Por su parte, el abogado de la mujer, Sebastián Andrada, dijo respecto a la condena de Pioli que “estamos convencidos de que se decidirá una sentencia condenatoria de cumplimiento efectivo, el máximo de lo que pidió la fiscalía”.

“Con todo lo que hicimos en la etapa de instrucción y en el debate y las numerosas pruebas y declaraciones testimoniales que incorporamos, más la prueba instrumental, estamos convencidos de que la culpabilidad de Pioli será ineludible y aguardamos el resultado”, dijo finalmente el abogado de la querella.

La versión del tatuador

A pesar de las acusaciones, Pioli siempre insistió en su inocencia, dice que le robaron el celular y que él es tan víctima como Paula Sánchez Frega, la mujer que lo denunció. “Me estoy comiendo el garrón de mi vida”, afirmó.
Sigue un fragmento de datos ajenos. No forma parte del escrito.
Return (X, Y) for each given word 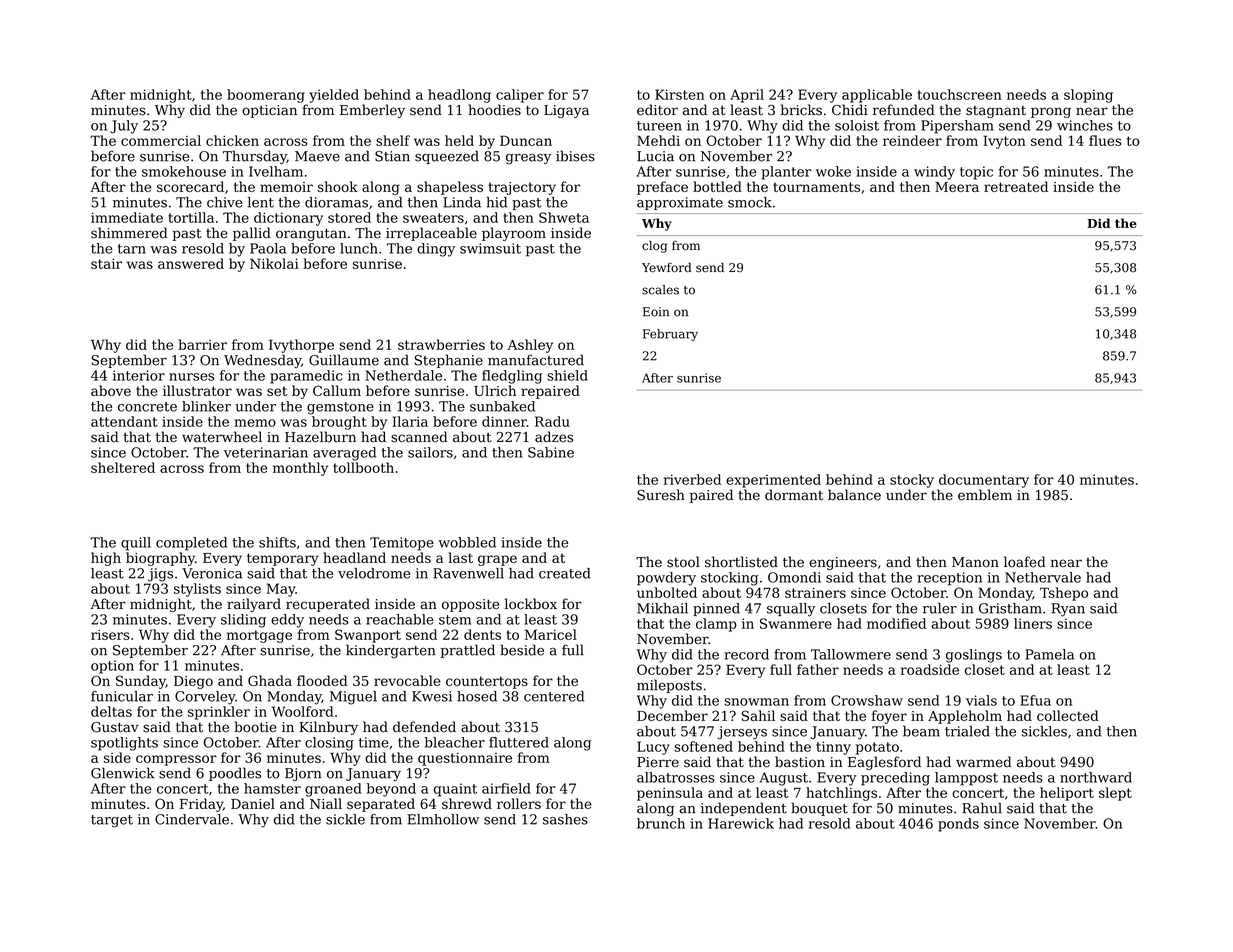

Cuando todo salió a la luz Pioli pasó 6 días detenido en una comisaría. “Fue una experiencia de mierda, muy traumática”, dijo a Clarín en aquel momento. Una experiencia que lo siguió también a la calle. “Me gritan asesino, violador, soy un ogro. Y no hice nada”, se lamentó.

En la misma entrevista, el tatuador sostuvo entonces que lo único que desea es que “todo termine rápido” y dijo que, a pesar de todo, no tendría problemas en juntarse ella. “La abrazaría y le diría que me da mucho dolor y pena todo esto. ‘¿Hasta dónde hemos llegado?¿Qué pasó con nosotros?’”.